*Requirement*: Copy all of the material below verbatim, leaving out the pictures.

*Dataset records*:
......
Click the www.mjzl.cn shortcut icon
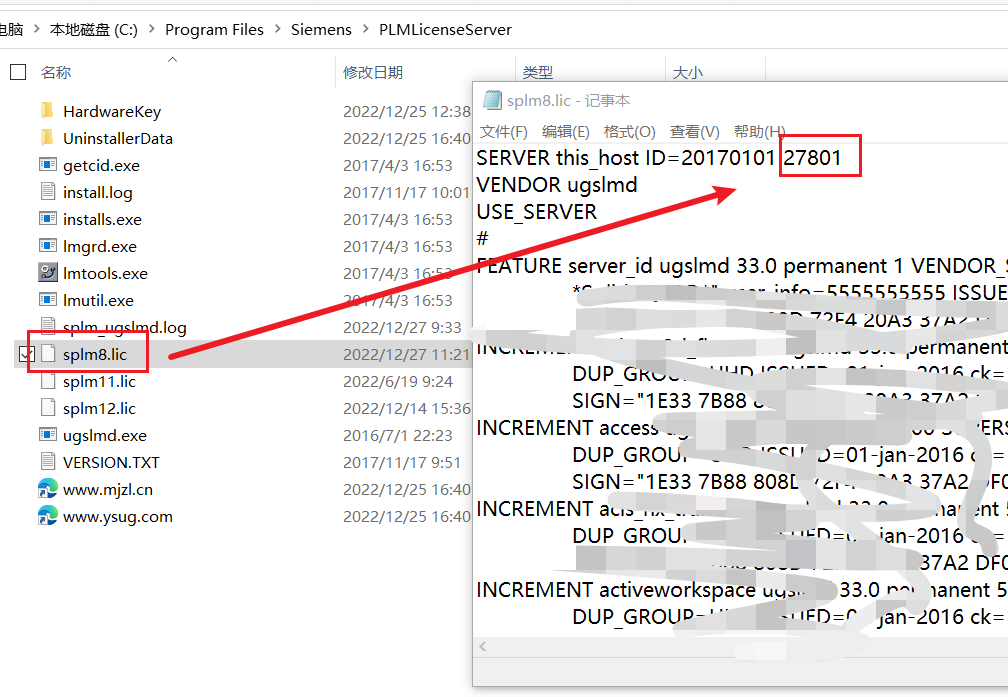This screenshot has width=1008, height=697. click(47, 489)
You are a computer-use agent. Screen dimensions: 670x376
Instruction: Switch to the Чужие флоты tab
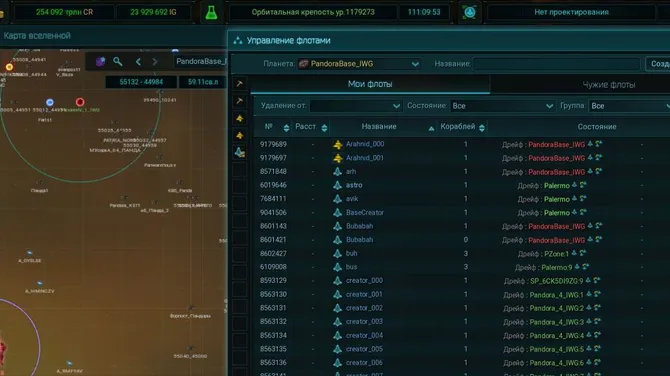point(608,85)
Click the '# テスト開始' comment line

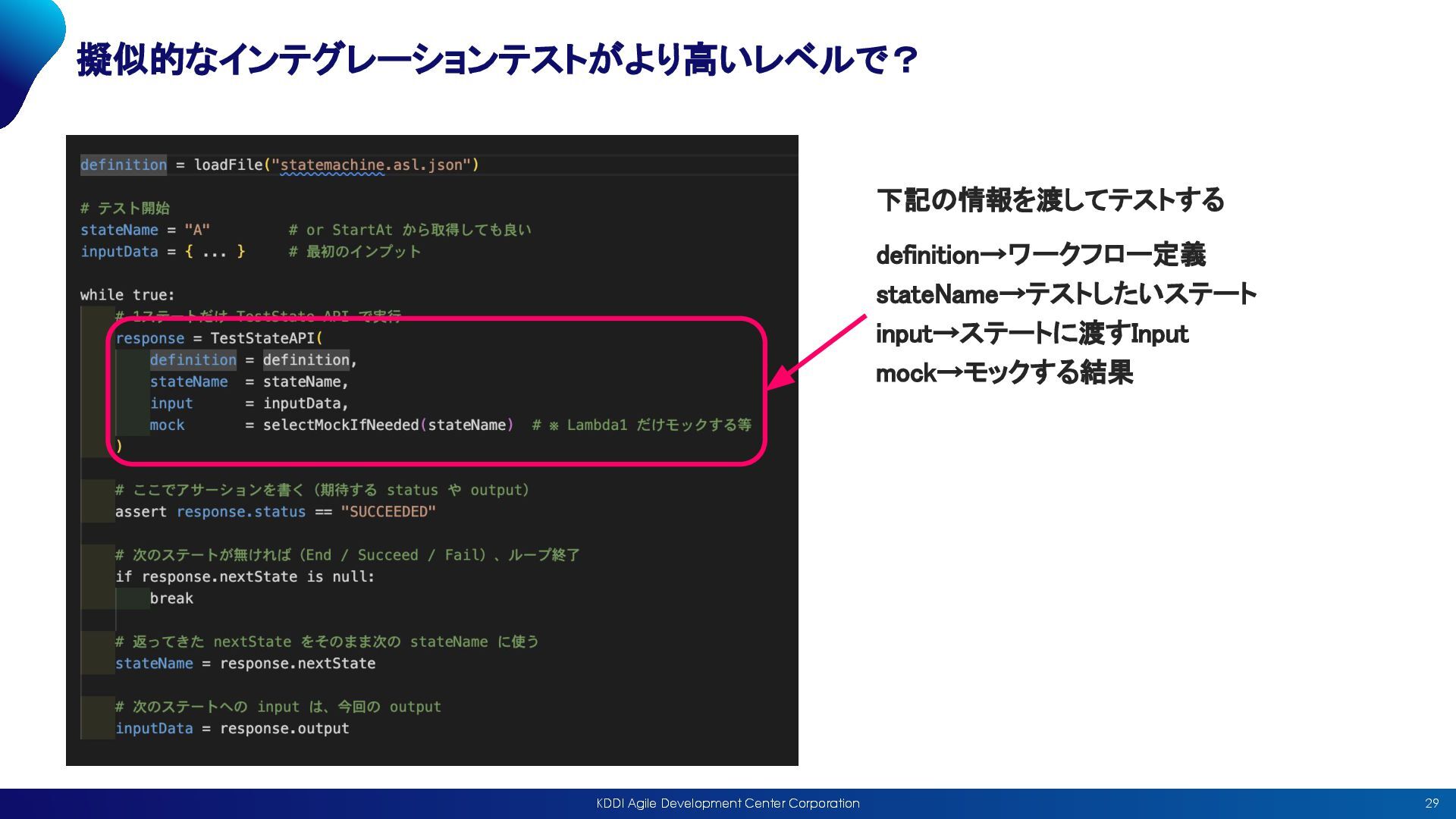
......
*Task response*:
Click the www.mjzl.cn shortcut icon
This screenshot has width=1008, height=697. click(47, 489)
You are a computer-use agent. Screen dimensions: 670x376
Instruction: Switch to the Чужие флоты tab
point(608,85)
Click the '# テスト開始' comment line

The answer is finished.